# Records for the task

______

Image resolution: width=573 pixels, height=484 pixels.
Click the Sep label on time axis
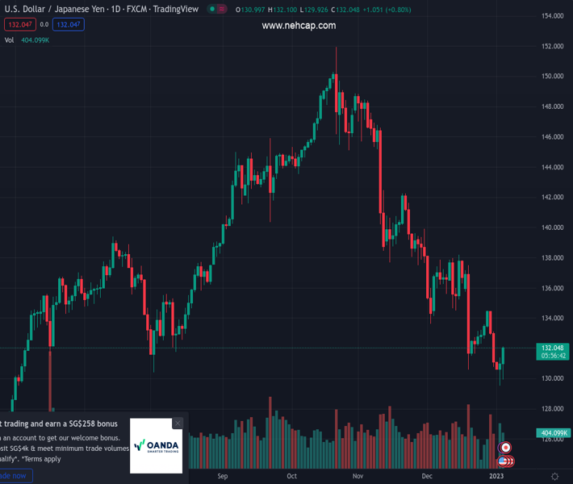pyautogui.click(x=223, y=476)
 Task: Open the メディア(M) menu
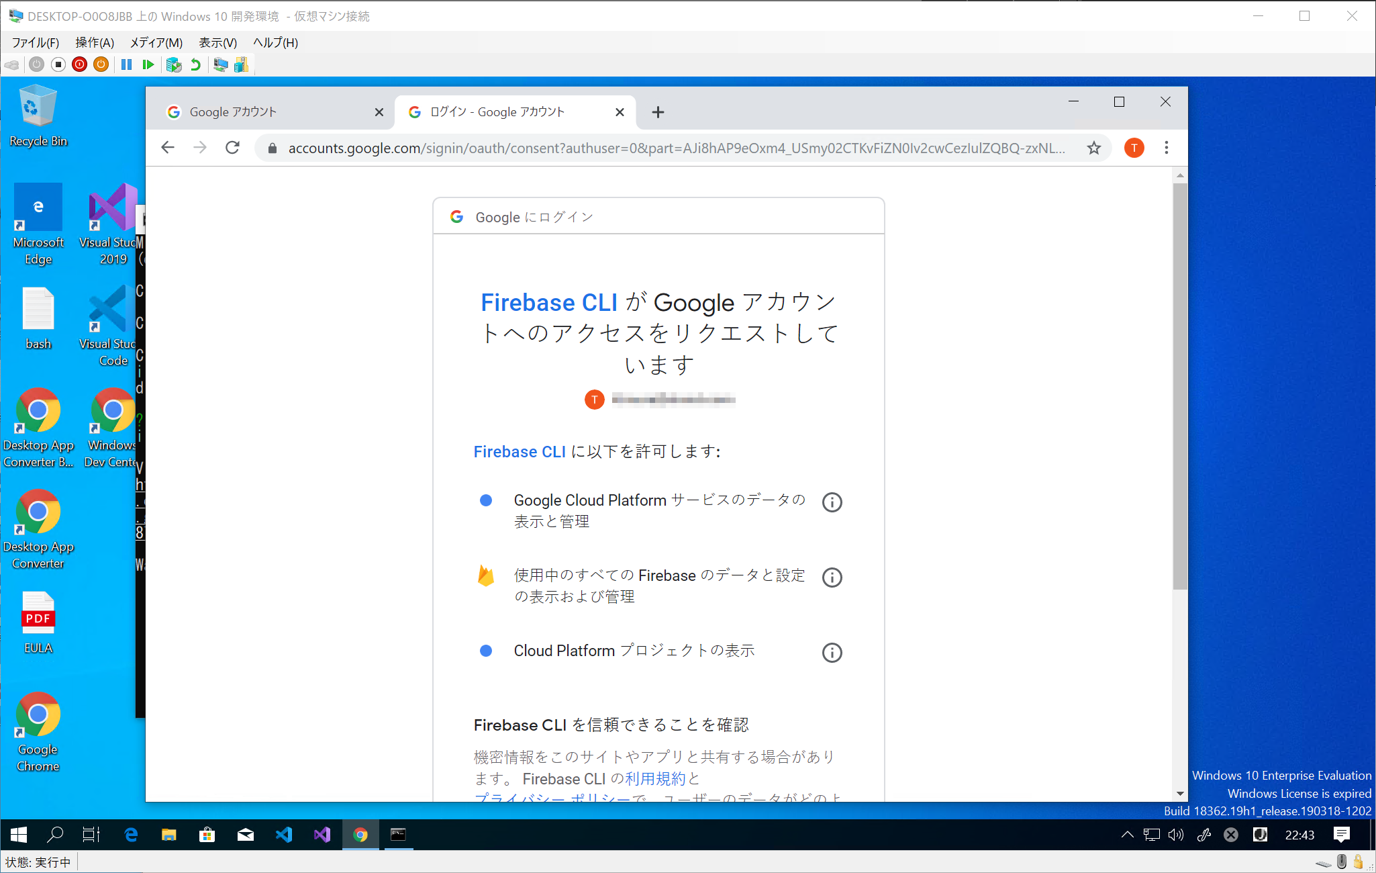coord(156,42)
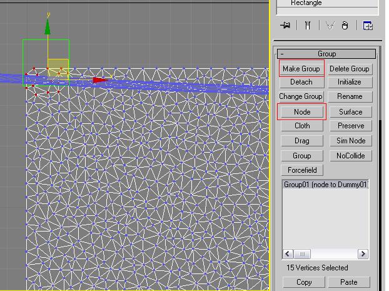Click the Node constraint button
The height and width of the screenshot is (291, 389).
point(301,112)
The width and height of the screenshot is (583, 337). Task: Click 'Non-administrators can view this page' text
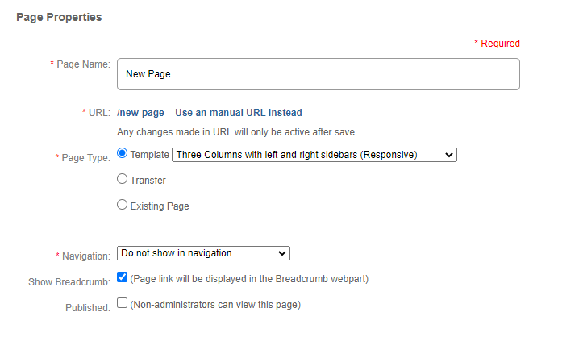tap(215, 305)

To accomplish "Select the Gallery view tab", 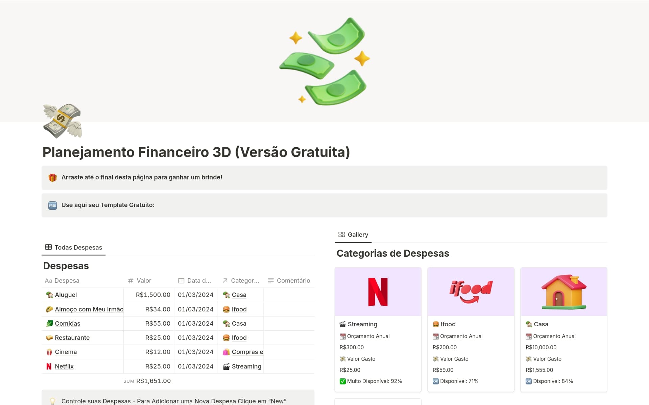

______

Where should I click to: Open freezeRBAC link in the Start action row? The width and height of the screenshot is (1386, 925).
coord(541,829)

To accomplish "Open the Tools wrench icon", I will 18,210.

______

Retype the lines exactly, starting with the line that contains "Image resolution: width=573" and continuing through the line that contains "the Gallery view". Leave the pictures out of your answer.

Image resolution: width=573 pixels, height=484 pixels.
Click the Sep label on time axis
pyautogui.click(x=223, y=476)
 Task: Open the メディア(M) menu
coord(156,42)
Click the Node constraint button
The height and width of the screenshot is (291, 389).
point(301,112)
The width and height of the screenshot is (583, 337). Task: Click 'Non-administrators can view this page' text
tap(215, 305)

To accomplish "Select the Gallery view tab", 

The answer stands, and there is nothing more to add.